*EXCERPT TO READ*.
Start of Block

A show of thanks to the gardener…

From a day in early April that first saw life given you…annual volunteers and nursery flats have all known of your love…the love you give and absorb in return from shoot and stem, infant leaves still pale and taut in wait of warmer afternoons. And the feel of joy from bud and blossoms for the touch and tending from knowing hands, still lingers on in September.

Therapy by Mother Nature…

And just as you had waited for brighter noons and longer days, in quiet anticipation of the unfurling and uncurling of leaf and bloom, now the seasoned plants there can feel one last gratuitous standing ovation for you before slumber and decay coincide with warmer socks, a sweater, and brisker walks for the gardener and her friend.

For nearly six months, she has had her regular therapy gleaned from soil and sun, breeze, and fresh air there among the beds and bushes, bulbs and long stems. Convening with nature, in solitude among the crowds of flowers and songbirds, dragonflies, honey bees, and ladybugs. So even out here on her own, the gardener is never truly alone.

End of Block

*RECORDED DATA*.
Start of Block

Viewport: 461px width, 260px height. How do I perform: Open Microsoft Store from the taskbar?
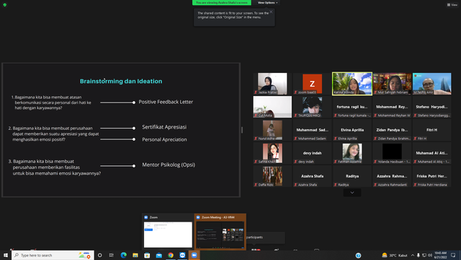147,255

End of Block
Start of Block

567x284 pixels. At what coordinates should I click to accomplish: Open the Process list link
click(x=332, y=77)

End of Block

*ACTIVITY*.
Write the next few sentences of the tribute to the gardener, picking up after its last line. Nothing in the material is needed here.

*EXERCISE ANSWER*.
A place for tools to rest till spring…

Come October, even the heartier plants have to succumb under urges to yawn and slip into slumber…And the gloves and tools, save the leaf rakes, will find a place in a dark shed, a corner to lean against, or a drawer to nestle in. And there will be a solemn rolling up of hoses and draining of the ancient pump there next to the driveway under a mantle of trees. The canal will be let to run dry as the winter wheat takes root and the grape crush hopes it’s a good year and finds itself a place behind a coveted label…

The way to home in October

Life doesn’t end with the hibernation of the gardens in the lot there on Cascade Street, but the earth does rest, collect winter waters, and spent leaves that cascade back to the life giving ground in a layer of thanks.

And the gardener will tend to the stuff of the cooler and cold dark months. She will be grateful for the rest of the knees, back, and hands. And she will remember the first bloom, and the early morning autumn dew there on the leaves…the strands of gossamer giving flight to the spider after duty there is through…

Nature’s artisans…spiders and morning dew.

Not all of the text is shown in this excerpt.